I am reminded of a post I saw on Facebook recently that depicted three popular actors, strong men who had it all together, and how none of them are with us any longer. They had this silent struggle within that brought them to their knees and eventually killed them all. No one knew what was going on inside them because they put a brave and happy face on for the world everyday while the turmoil inside bubbled to bursting.


One Source says via Mr. Pendulum that Deacon fights demons every day. He says Deacon is used to fighting. Really? That doesn’t seem like the best way to live. No wonder he lives his life to the fullest on the outside. Living life in striving mode can not be a fun way to live life. Fighting like this must be debilitating after a while.

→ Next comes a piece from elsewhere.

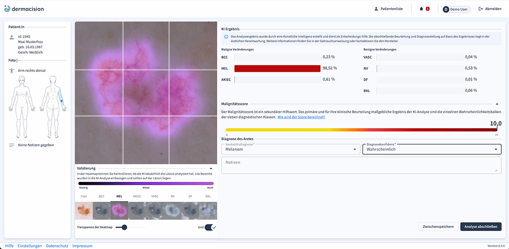
Task: Click the Abmelden logout icon
Action: 481,9
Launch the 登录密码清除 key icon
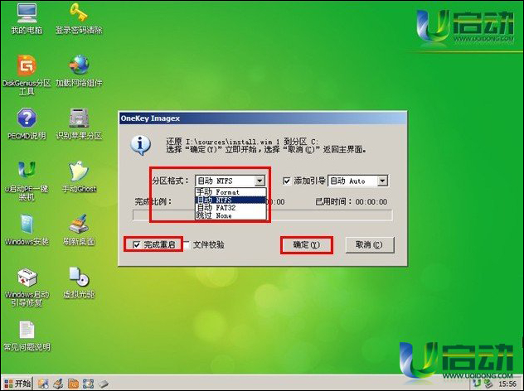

I am praying for him because it seems like the right thing to do when you have no control over a situation. That feeling of discouragement and dread wafting off of him hit me all the way across town. I guess my powers are ramping up some. I get the weird powers, detecting the awful feelings powers. 


I think this must be why I am getting these random pendulum messages from Satan. Yes, Vesta’s henchman. It’s like he is delivering breaking news and taking over the conversation like an annoying little twit. I am usually talking to One Source when this happens. He will spew things like, “Jax is not your twin flame, Hades/Satan is.” Ewe, yuck! That is never gonna happen, dude. Jax may not want me but at least I have comfort in knowing I have denied you, Just gross. This is when I put my psychic shields up again and get back to work.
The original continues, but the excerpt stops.